All the geometric primitives that you’ll need for this project, you already have them. So that part should work smoothly and quickly. The new part is implementing Dijsktra’s algorithm. In csci2200 we discussed the pseudocode for Dijkstra. In this project you have an opportunity to work through the details.

Dijkstra’s algorithm

Adjacency list: When we work with graphs we assume that the graph is given in an adjacency list form, that is, every vertex has a list of all the vertices that it has edges to. In other words, a vector of vectors. You want to think about this as you compute the VG. One way is to compute the VG directly into its adjacency list representation, and the other possibility is that when you compute the VG you create an array of edges, and after that you transform this into adjacency lists.

Once you have an adjacency list for the VG, you can use Dijkstra’s algorithm straight out of a textbook. We describe it below.

Dijkstra’s algorithm is a greedy algorithm to find the shortest paths from an arbitrary vertex (refered to as the source) to all other vertices in the graph. In our case we want the shortest path from start to end, so we run Dijkstra from vertex start until we reach vertex end, at which point we stop.

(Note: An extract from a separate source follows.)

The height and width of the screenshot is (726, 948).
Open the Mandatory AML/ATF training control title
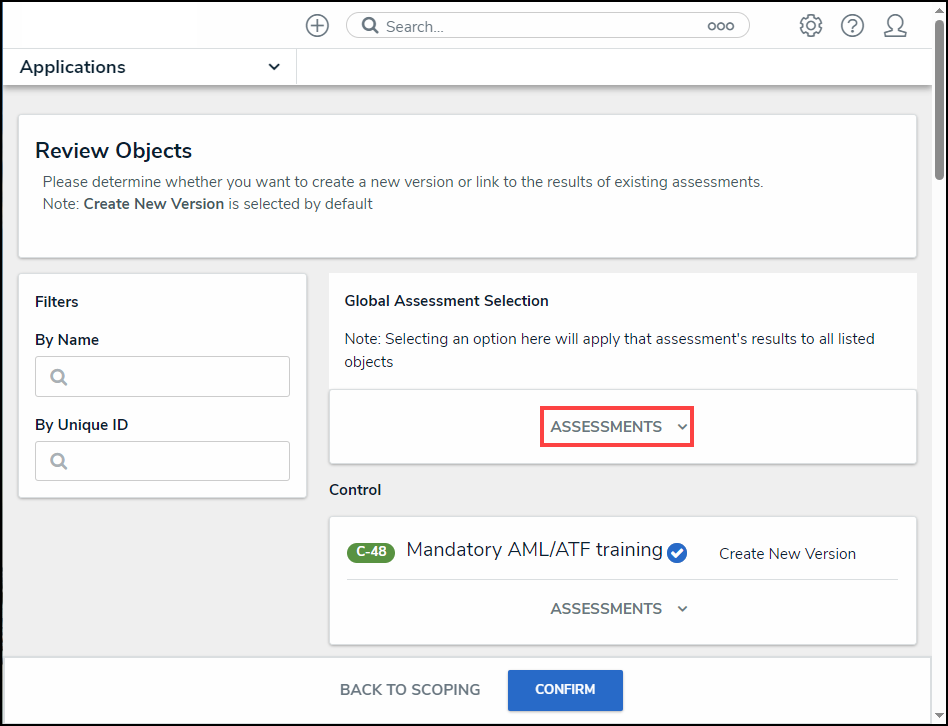[x=534, y=550]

Data structures needed: for each vertex x, we keep track of:

  • d[x] : this will eventually be the length of the shortest path from source to x
  • p[x] : this is the predecessor of x on the shortest path from source to x
  • done[x] : true if its shortest path has been found

We’ll also need a priority queue to store points and with their distance as priority: (x, d[x]).

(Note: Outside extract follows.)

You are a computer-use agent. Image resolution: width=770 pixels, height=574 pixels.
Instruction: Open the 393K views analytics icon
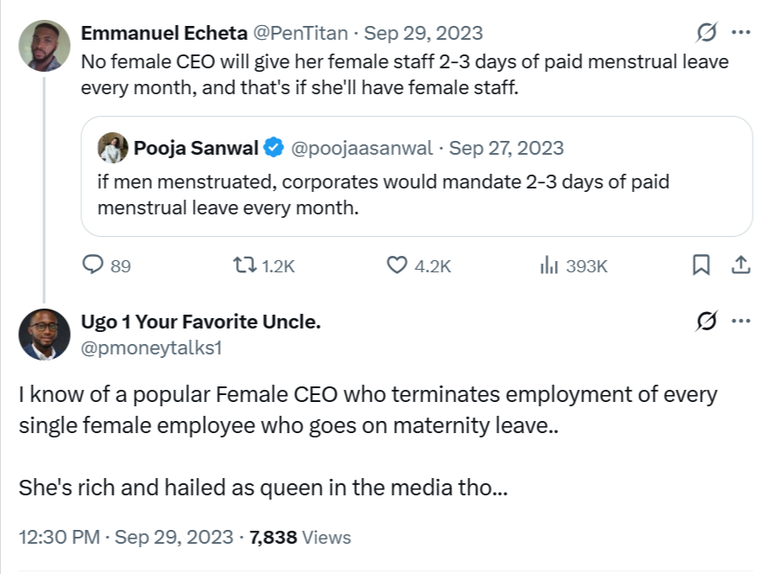click(549, 265)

At each iteration, we choose a vertex u which is not done and has minimum distance from source s. This node becomes done and d[u] is the length of the shortest path from s to u. All we have to do now is to update the distance to its neighbors which are not done.

Extra features

  • Implement a point-in-polygon method and use it to detect if start or end points are inside an obstacle.
  • Detect if a polygon is self-intersecting.
  • Detect if polygons are overlapping.
  • Draw the polygons filled. Note that openGL can only fill correctly convex polygons, so if you want it filled, you’ll need to compute a triangulation.

Deliverables/What to turn in

You will receive the assignment on GitHub; it contains no code. Your github repository shoud contain:

  • your code

  • The README file is the landing page for the repository and should contain: (1) a one-sentence description of what the code is doing. and (2) instrutions on how to run it. Totally fine to keep it minimal, but anyone shoud be able to run your code after looking at your README. It’s also good practice to include there the bugs or limitations of the project, so that anyone running is aware.

  • A brief report showcasing your project, containing:
    • (1) images of your visibility graph and paths. There isn’t a required number of images, include what you consider a representative sample.
    • (2) if your code does not work in all cases, explain.
    • (3) any extra features you implemented.
    • (4) Time you spent in: Thinking; Programming; Testing; Documenting; Total.
    • (5) Brief reflection prompts (you don’t need to address all): how challenging did you find this project? what are some things you learnt by doing this project? Is there anything you wish you did differently? If you worked with a partner, how did that go? Is there anything you would like like to explore further?
  • Capture a movie of the screen while you demo your code and upload it to github as demo.mov. To demo, no voice, just run your code and show what it can do (To capture a movie on a Mac press shift+command+5 and then choose the option that says record selected portion).